YOUR INSTRUCTIONS => Starting at the line that holds "Task: Open ΟΥΤΙΣ" and stopping at the line that holds "814x292 pixels.", restate the records below word for word, with both of those lines included.

** INPUT DATA follows **

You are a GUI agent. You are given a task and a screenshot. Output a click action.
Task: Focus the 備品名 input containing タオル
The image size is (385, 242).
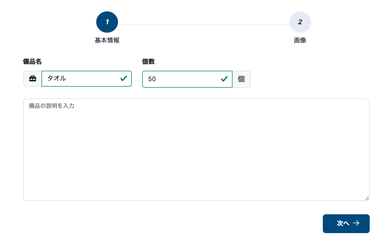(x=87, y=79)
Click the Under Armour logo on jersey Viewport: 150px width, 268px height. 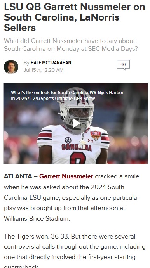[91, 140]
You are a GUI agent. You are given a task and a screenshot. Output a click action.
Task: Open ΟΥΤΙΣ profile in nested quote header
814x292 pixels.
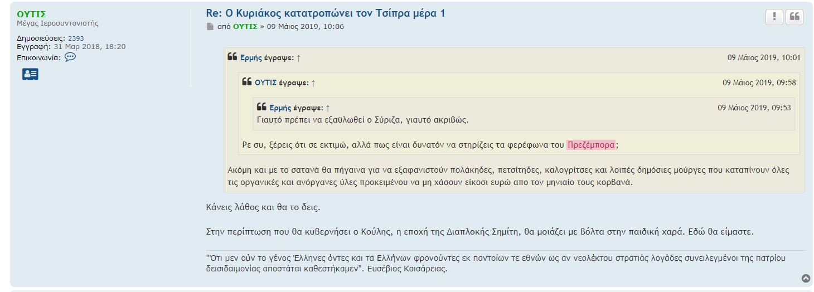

** End of INPUT DATA **
** INPUT DATA follows **

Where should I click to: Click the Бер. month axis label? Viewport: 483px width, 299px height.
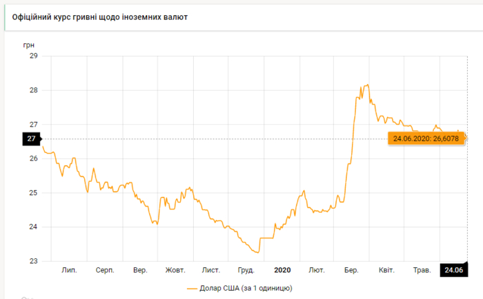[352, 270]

** End of INPUT DATA **
** INPUT DATA follows **

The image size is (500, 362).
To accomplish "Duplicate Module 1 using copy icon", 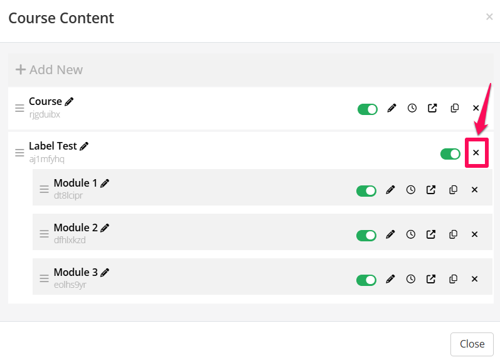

** End of INPUT DATA **

SOLUTION BELOW =>
Task: Open ΟΥΤΙΣ profile in nested quote header
814x292 pixels.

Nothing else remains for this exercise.